Para Thiago Babo, em uma eventual saída polonesa do bloco europeu, o país ficaria em um imediato isolacionismo até firmar parcerias político-econômicas necessárias.
© Sputnik / Vitaly Belousov / Acessar o banco de imagensBandeiras da Polônia e da União Europeia na embaixada da Polônia em Moscou, Rússia
Bandeiras da Polônia e da União Europeia na embaixada da Polônia em Moscou, Rússia
© Sputnik / Vitaly Belousov
/ Ele também ressalta que, em um cenário em que a própria OTAN está sendo vista com descrença por parte das lideranças políticas europeias, iniciar um processo político que cause um isolamento parece ser uma resposta irracional em termos geopolíticos, além de termos políticos nacionais e econômicos.
"Vale ressaltar, obviamente, que a saída do bloco europeu não tem ligação alguma com a permanência ou não da Polônia na OTAN, que são coisas distintas", observa.
Interesse da UE na Polônia
Explicando os motivos pelos quais a UE estaria tão decidida a manter a Polônia no bloco, Thiago Babo acredita que seja importante evitar uma nova saída de um Estado-membro, para "não desacreditar a própria UE".
"A saída de um país do leste europeu, cuja entrada se deu no século XXI, no grande alargamento da UE, tem um outro peso. É importante a UE ressaltar a necessidade da coesão do grupo, do bloco europeu, e evitar que vozes dissidentes possam prejudicar o próprio bloco europeu", explicou.
Por sua vez, Demétrius Pereira ressalta a influência dos poloneses como sendo o quinto maior país do bloco.
"[A Polônia] é o símbolo do fim da divisão entre a Europa Ocidental e Europa Oriental, quando houve a grande adesão, a maior adesão já feita ao bloco, em 2004. Com 10 países, a Polônia foi o maior país deste grupo a entrar.

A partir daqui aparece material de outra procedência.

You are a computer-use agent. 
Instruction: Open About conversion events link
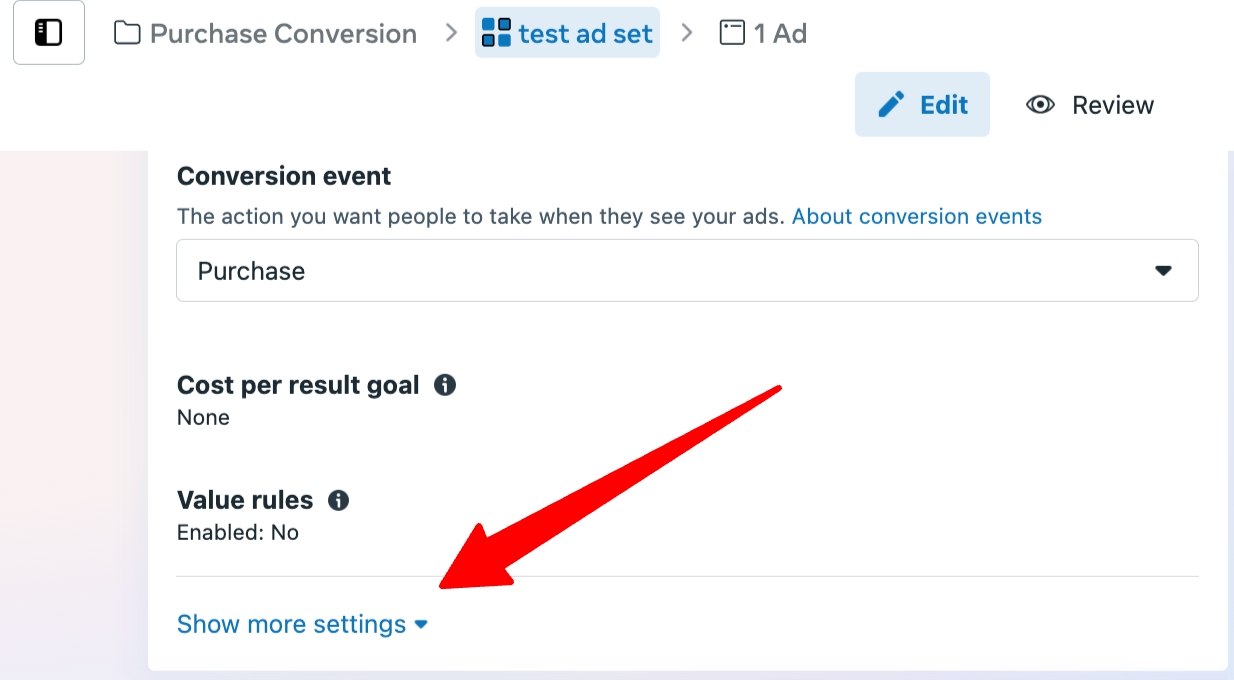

Então, ela tem uma carga simbólica grande", afirmou.
Qual política a UE deve adotar em relação à Polônia?
De acordo com Thiago Babo, "a UE precisa adotar uma posição mais forte em relação à Polônia [...]", e essa posição forte é necessária para não incitar novamente um efeito de cascata nos demais países europeus.
"A tratativa da UE com esse caso específico da Polônia tem que ser feita não somente pensando na questão polonesa, mas principalmente olhando para os demais Estados-membros que, eventualmente, possam iniciar algum tipo de debate público questionando sua própria permanência no bloco", explicou o professor.
"Evitar o efeito cascata, o efeito dominó, tem que ser a principal preocupação do bloco europeu em uma eventual negociação com a Polônia", enfatizou.
Demétrius Pereira também ressaltou a importância de a UE manter uma posição negociadora com os poloneses.
"Acredito que a UE deva manter uma posição negociadora com a Polônia, mas também com algumas restrições diante dessa quebra de regras. Caso a Polônia realmente esteja disposta a participar da UE, então ela deve seguir as regras do bloco, então o bloco também tem o direito de adotar as medidas que julgar necessárias para que a Polônia cumpra com as regras", explicou.
Exemplo do Brexit é mais positivo ou negativo?
Falando sobre a influência do Brexit no Polexit, Thiago Babo acredita que a influência positiva ou negativa do Brexit depende da resposta europeia ao Brexit, não ao processo em si, mas ao que o Brexit coloca ao bloco europeu.
Com a saída do Reino Unido do bloco, há muito mais espaço livre para avanços que para retrocessos, já que quem impedia os avanços eram os britânicos. Contudo, para que esses avanços possam ocorrer é necessária vontade política.
"O exemplo dos britânicos por um lado foi bem-sucedido, porque eles conseguiram sair do bloco, que era algo que muitos consideravam difícil de conseguir, de se atingir. Por outro lado, os britânicos também estão sofrendo um desabastecimento grande, especialmente de mercadorias, porque deixaram de ter acesso ao mercado comum. Então também tem essa desvantagem grande que os britânicos vêm sofrendo com a saída da UE", concluiu Demétrius Pereira.